The CP system is used for short intense movements lasting from 1 to 10 seconds.
Lactate System.
This system is used by the body when exercise lasts longer than the creatine phosphate system or if the intensity during aerobic activity becomes greater than the aerobic system can provide for.
When you’re standing in the mirror lifting that dumbbell up and down furiously so that you can fill the sleeves of your T shirt for the evening what is actually happening is that glucose is being converted in to lactic acid, which is not a problem if your body is able to remove it efficiently.
However when this lactic acid starts to accumulate you’ll find yourself unable to continue until a sufficient active recovery period is complete. This is known as the onset of blood lactate accumulation (OBLA for short) and is what causes the burning pain you feel when exercising.

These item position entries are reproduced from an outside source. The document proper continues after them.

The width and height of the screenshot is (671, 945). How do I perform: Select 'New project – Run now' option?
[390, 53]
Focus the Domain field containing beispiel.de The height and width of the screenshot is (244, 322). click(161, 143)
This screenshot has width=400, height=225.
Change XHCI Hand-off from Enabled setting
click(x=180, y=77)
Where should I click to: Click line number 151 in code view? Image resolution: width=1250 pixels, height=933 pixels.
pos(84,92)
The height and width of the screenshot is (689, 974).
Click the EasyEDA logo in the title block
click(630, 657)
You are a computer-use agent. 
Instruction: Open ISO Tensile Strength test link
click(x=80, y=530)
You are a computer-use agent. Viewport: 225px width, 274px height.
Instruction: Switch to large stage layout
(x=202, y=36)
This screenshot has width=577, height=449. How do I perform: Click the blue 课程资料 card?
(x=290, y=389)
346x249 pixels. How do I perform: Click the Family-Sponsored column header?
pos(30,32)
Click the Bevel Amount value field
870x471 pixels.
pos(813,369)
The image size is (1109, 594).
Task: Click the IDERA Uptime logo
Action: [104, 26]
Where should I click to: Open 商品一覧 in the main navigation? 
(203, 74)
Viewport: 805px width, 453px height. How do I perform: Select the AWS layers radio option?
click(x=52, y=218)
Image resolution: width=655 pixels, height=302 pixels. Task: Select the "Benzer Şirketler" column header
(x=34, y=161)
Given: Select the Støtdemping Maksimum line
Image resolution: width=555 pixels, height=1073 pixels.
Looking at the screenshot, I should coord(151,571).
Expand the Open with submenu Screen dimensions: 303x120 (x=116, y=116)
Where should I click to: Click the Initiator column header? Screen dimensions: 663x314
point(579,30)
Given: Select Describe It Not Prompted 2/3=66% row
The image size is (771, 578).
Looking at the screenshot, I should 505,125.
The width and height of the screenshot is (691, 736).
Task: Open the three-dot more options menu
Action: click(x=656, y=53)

You can improve your lactate tolerance by doing targeted interval training, this will delay the accumulation and remove it quicker from the muscle when it does accumulate.
The lactate system is used for intense movements ranging from 30 seconds to 2 minutes.
Aerobic System.
The aerobic system produces ATP from the breakdown of fats and carbs in the presence of Oxygen (aerobic means ‘with oxygen’). This is the most dominant energy system when oxygen is available, for example when the body is at rest this is the energy system in use but likewise also in use during gym based aerobic exercises.
Fat and carbs both produce energy in this system, fat actually produces more ATP than carbs, however it is not the preferred energy source as carbs are able to release energy faster than fats. This is why athletes such as marathon runners take part in ‘carbing up’ the day before a race so that they have a rich supply of fuel. The aerobic system is used for long duration workouts.
Hopefully you now understand how each of these systems plays a part in your routine, be it bodybuilding, running or boxing and use them to train smarter.